Encouraged by the recent research, here, we analyzed the breakdown phenomena of low-density polyethylene (LDPE) under PRV with a temperature gradient. For this purpose, we adopted the BCT model for analyzing space charge. Additionally, we proposed a new evaluation model for analyzing the breakdown phenomenon, including a novel threshold energy condition for the molecular chain scale. We determined the initiation of breakdown phenomena, employing the electro-mechanical threshold energy condition coupled with the molecular chain displacement (MCD) model.

In this study, we found that breakdown strength decreased under PRV with a temperature gradient. As the temperature gradient inside the polymeric insulator increased, the breakdown strength decreased. Additionally, there were differences in breakdown strength and initiation time depending on which temperature was higher, anode or cathode. Notably, we revealed that the breakdown mechanism could be explained by the imbalance of mechanical and electrical energy through our proposed numerical model. With this new approach, we expect this research to contribute to the development of new composites for improved electrical performance.

In Section 2, the numerical analysis conditions and methods are described. In Section 3, the fully coupled finite element analysis for space charge transport is described, incorporating the BCT and the heat transfer equations. Additionally, we discuss the space charge behavior and the resulting electric field distortion related to the electric breakdown issue. In Section 4, a modified MCD model is proposed to predict the electric breakdown in LDPE under HVDC stress by use of the electro-mechanical threshold energy condition, and the breakdown strengths are evaluated under various conditions. Finally, in Section 5, the breakdown mechanism is explained inside the polymer insulator based on the proposed numerical model.

2. Analysis Setup and Test Conditions

LDPE is one of the most popular polymeric insulators actively used in HVDC cable systems [29,30]. To implement the proposed method, Poisson’s equation and BCT model were used to analyze the space charge behavior and electric field distortion with 200 μm thick LDPE as a one-dimensional analysis model. The electro-mechanical threshold energy condition, coupled with the MCD models was used to calculate the breakdown strength and decide the breakdown initiation.

When a high DC voltage is applied to the cable, a severe temperature gradient occurs in the polymeric insulator.
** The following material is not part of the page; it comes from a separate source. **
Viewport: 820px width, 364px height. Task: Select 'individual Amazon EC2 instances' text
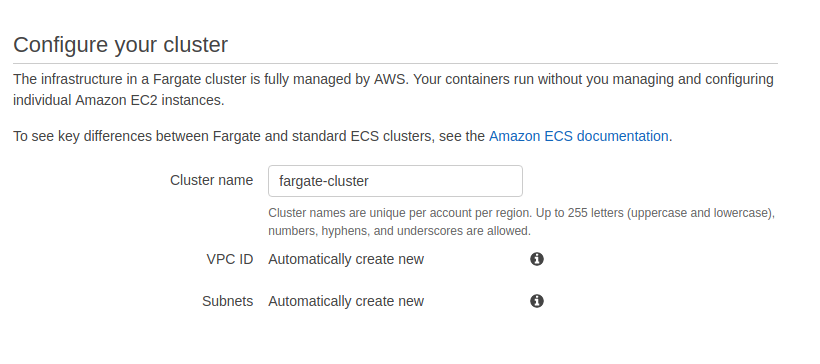[x=119, y=100]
Here, we analyzed the space charge and electric field distribution over time under various temperatures and applied voltage conditions, as shown in

Table 1. Various conditions analyzed in this numerical simulation.

Applied Voltage	Temperature (°C)
	Constant	Gradient (Anode-Cathode)
One-directional constant voltage (CV)	30 (@CT30) 50 (@CT50) 70 (@CT70)	Heated Anode 30~50 (@GT-A1) 30~70 (@GT-A2) 50~70 (@GT-A3) Heated Cathode 50~30 (@GT-C1) 70~30 (@GT-C2) 70~50 (@GT-C3)
Polarity-reversal voltage (PRV)	30 (@CT30) 50 (@CT50) 70 (@CT70)	30~50 (@GT-1) 30~70 (@GT-2) 50~70 (@GT-3)

. As described in Table 1, two types of voltage waveforms were applied to the polymeric insulators: one-directional constant voltage (CV) and polarity-reversal voltage (PRV) with the maximum value, V₀ and T₀ is the voltage polarity transition time, set to 40 s, as depicted in Figure 1 and Figure S1.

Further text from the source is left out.